**Provided information**

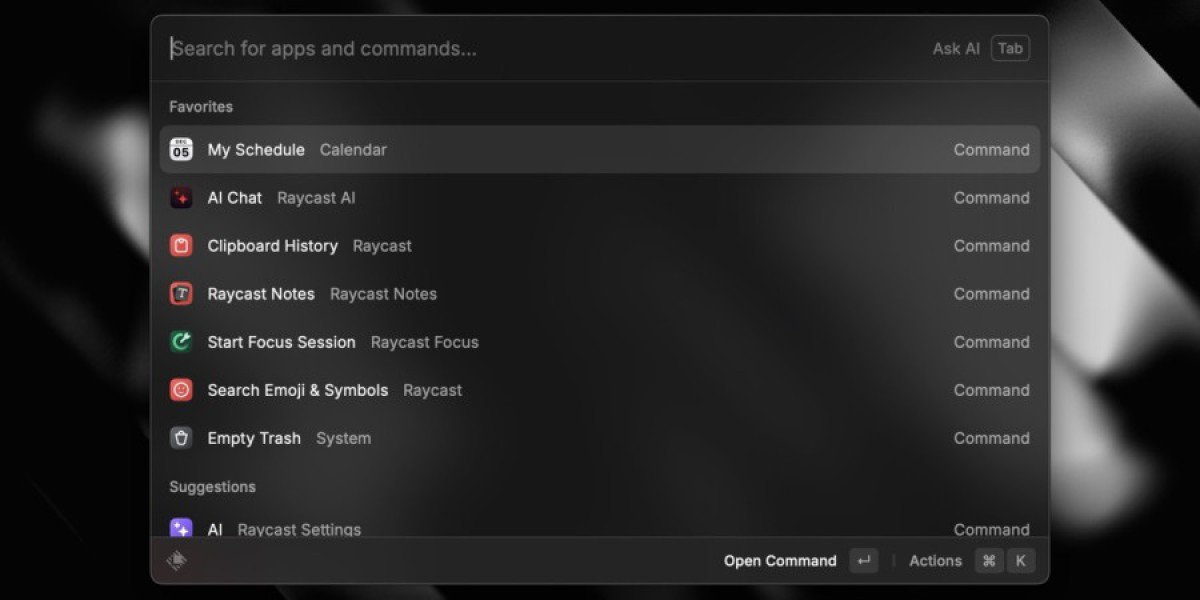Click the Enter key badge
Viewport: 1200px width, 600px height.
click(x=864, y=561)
--
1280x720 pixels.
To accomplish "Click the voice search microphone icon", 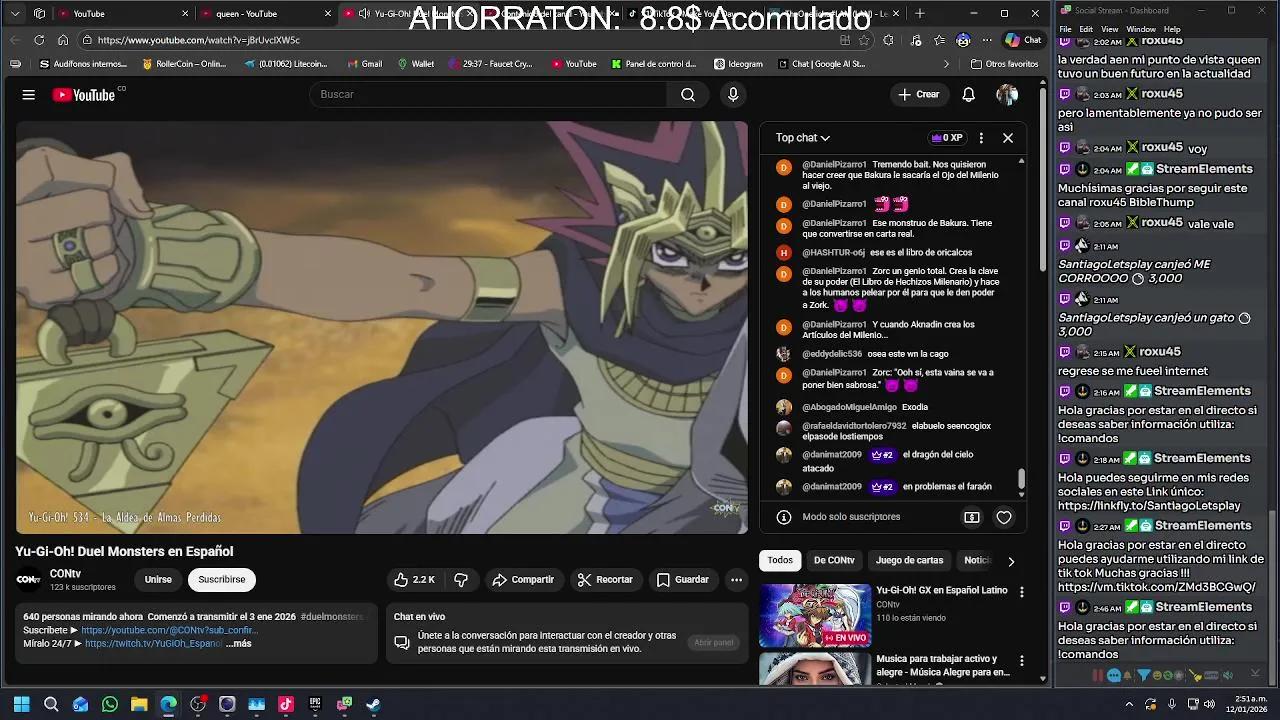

**Written exercise**
Convert the records from the line containing "Click the Enter key badge" through the line containing "click(x=864, y=561)" into a JSON list of strings, one string per line, skipping blank lines and leaving out the pictures.

**Complete answer**
[
  "Click the Enter key badge",
  "Viewport: 1200px width, 600px height.",
  "click(x=864, y=561)"
]